The blog post code is supposed to run with latest master since a few days. We've merged a big change that leads to reducing a lot the closure of our packages.

Nix moves fast enough, in the sense we usually do a good job at not breaking things. Yet we have to necessarily introduce innovations in our frameworks.

meta_AU · on April 15, 2016

Now all we need is a non-Docker image push and I can remove docker-in-docker from my build system.

fishnchips · on April 15, 2016

I'm wondering what would be the advantage of using Nix versus building on Alpine Linux with good understanding how Docker layers work. My main reason to be skeptical about Nix is the need to learn a new single-purpose language as opposed to just using Shell like you do in Dockerfiles.

davexunit · on April 15, 2016

Both the Nix language and the Dockerfile language include embedding shell scripts. Let's not pretend that Docker doesn't have its own DSL to learn. Dockerfile's are imperative, where as Nix is declarative and functional, which is a big improvement.

fishnchips · on April 15, 2016

I see Docker's DSL as a rather thin layer of abstraction as compared with Nix. Re: declarative vs. functional I believe this does not matter all this much in containerland. As long as I can get sh*t done deterministically, I could not care less about the programming paradigm that got me there.

davexunit · on April 15, 2016

>As long as I can get sh*t done deterministically

Docker is non-deterministic. If you and I build the same image, we are not going to get the same result. See https://reproducible-builds.org for more information on the subject.

bogomipz · on April 16, 2016

This is the same thing I was asking. As much as I like the idea of declarative functional package manager what value does it provide if you are just building docker images?

cstrahan · on April 16, 2016

Here's a copy of a comment I left on the post:

1. Better abstraction (e.g. the example of a function that produces docker images).

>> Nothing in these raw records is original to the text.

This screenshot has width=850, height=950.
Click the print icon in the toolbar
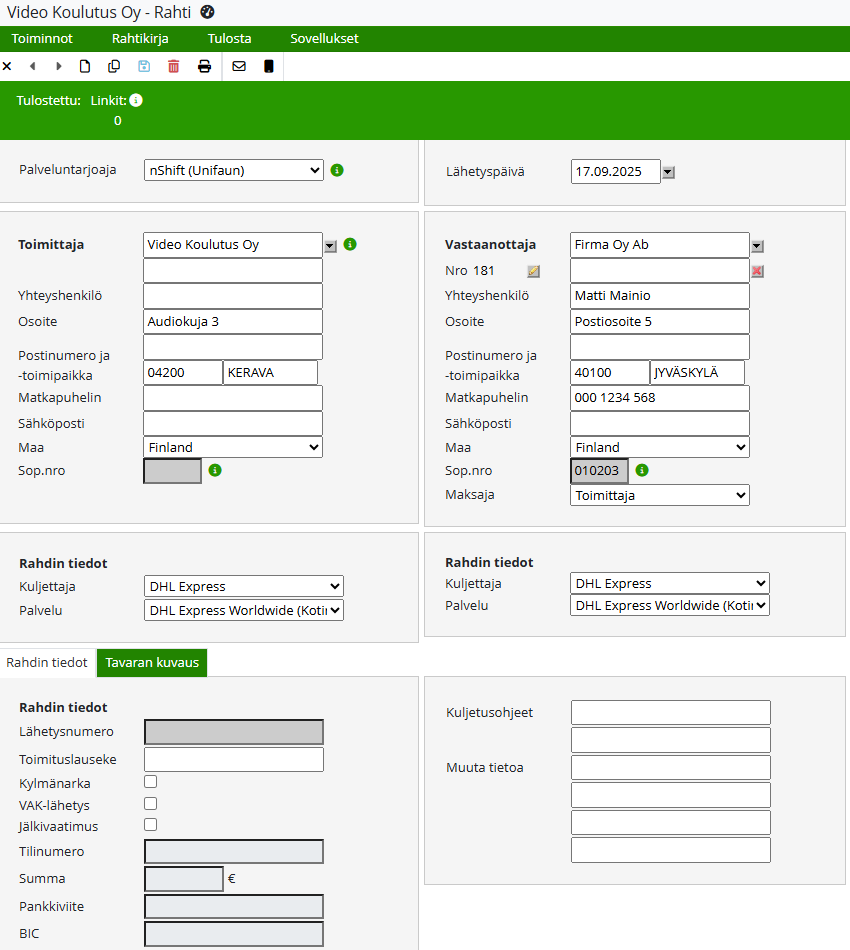[x=204, y=66]
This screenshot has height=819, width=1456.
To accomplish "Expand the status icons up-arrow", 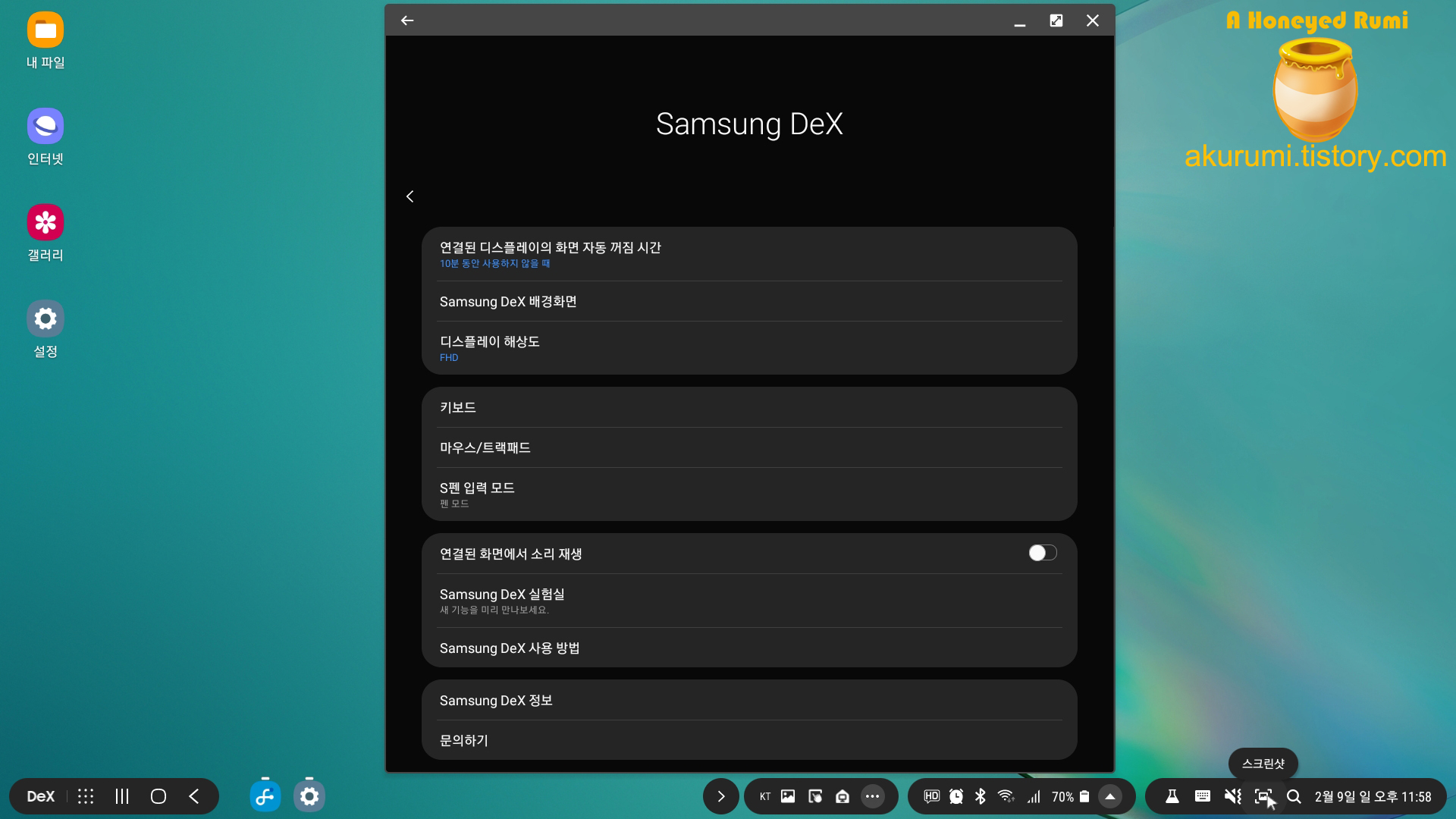I will point(1109,796).
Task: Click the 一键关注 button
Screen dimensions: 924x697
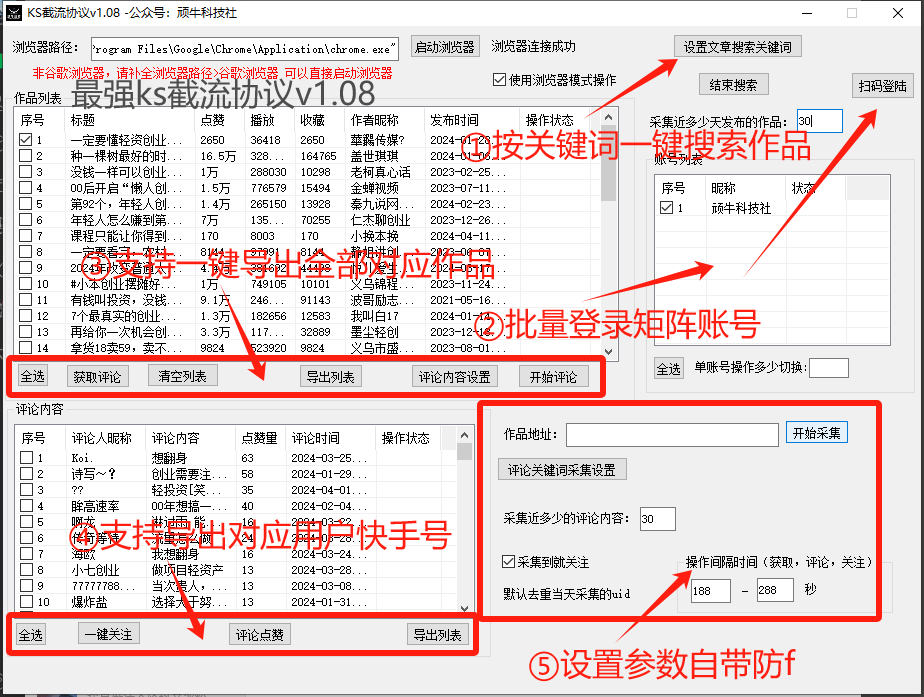Action: coord(108,634)
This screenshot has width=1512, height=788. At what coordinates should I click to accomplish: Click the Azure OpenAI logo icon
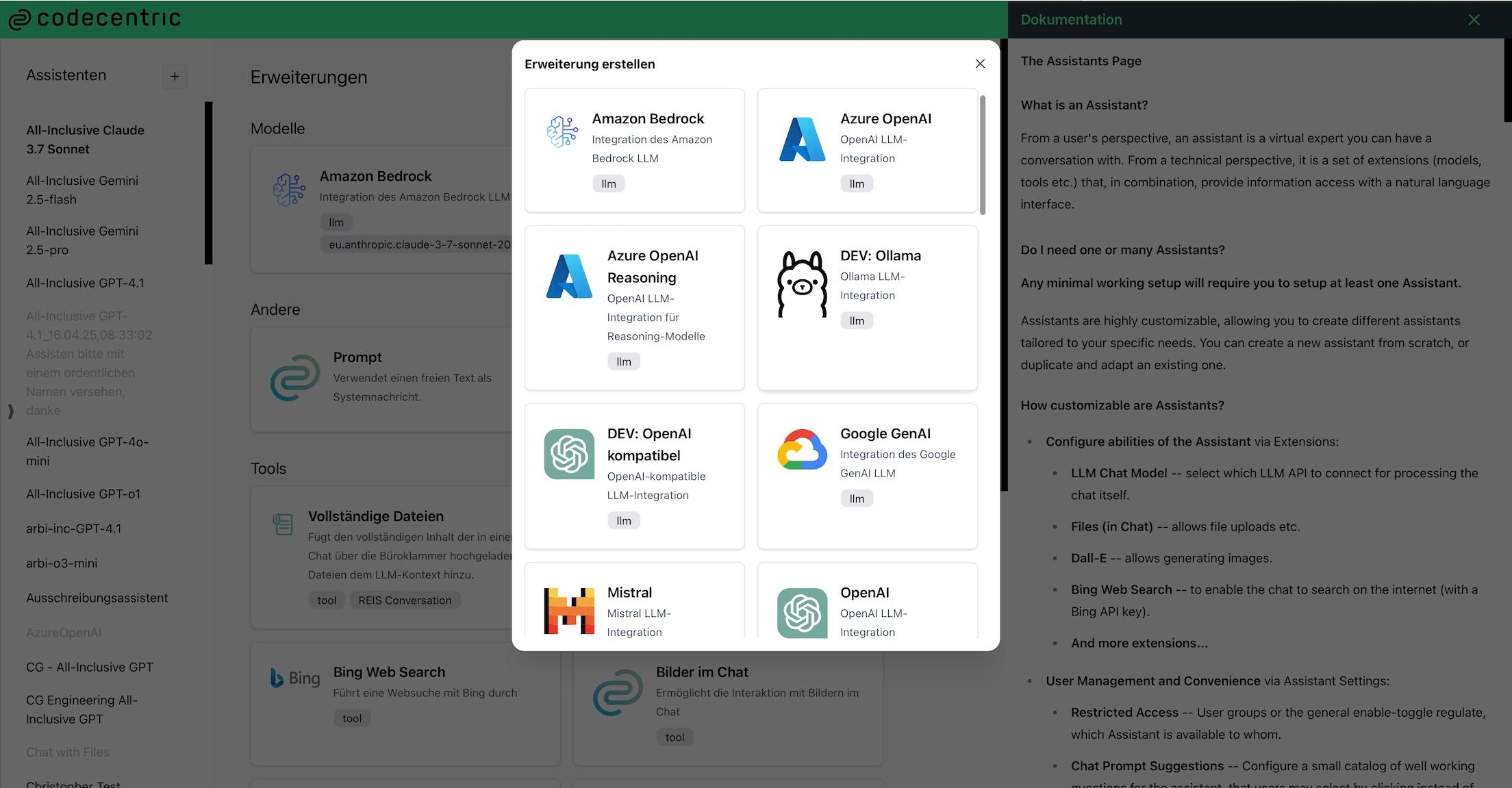[x=802, y=139]
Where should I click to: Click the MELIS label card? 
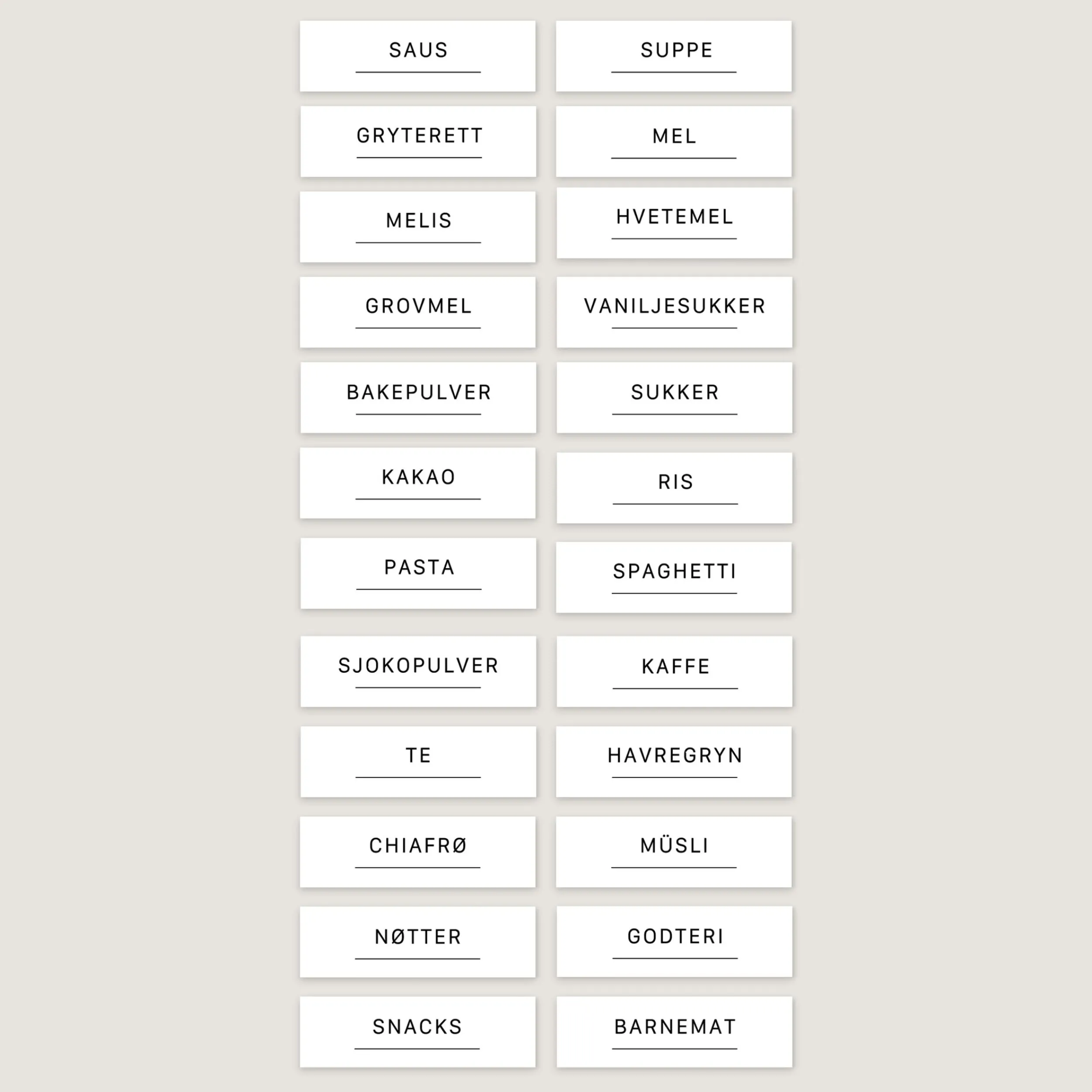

2. The Hydra build/CI server obviates the need for paying for (or administering a self hosted) docker registry, and avoids the imperative push and pull model. Because a docker image is just another Nix package, you get distributed building, caching and signing for free.

3. Because Nix caches intermediate packages builds, building a Docker image via Nix will likely be faster than letting Docker do it.

4. Determinism. With Docker, you're not guaranteed that you'll build the same image across two machines (imagine the state of package repositories changing -- it's trivial to find different versions of packages across two builds of the same Dockerfile). With Nix, you're guaranteed that you have the same determinism that any other Nix package has (e.g. everything builds in a chroot without network access (unless you provide a hash of the result, for e.g. tarball downloads))

awinter-py · on April 15, 2016

what docker build extensions would make it possible to do this without 'rolling your own' tarball docker layer? having access to volumes at build time?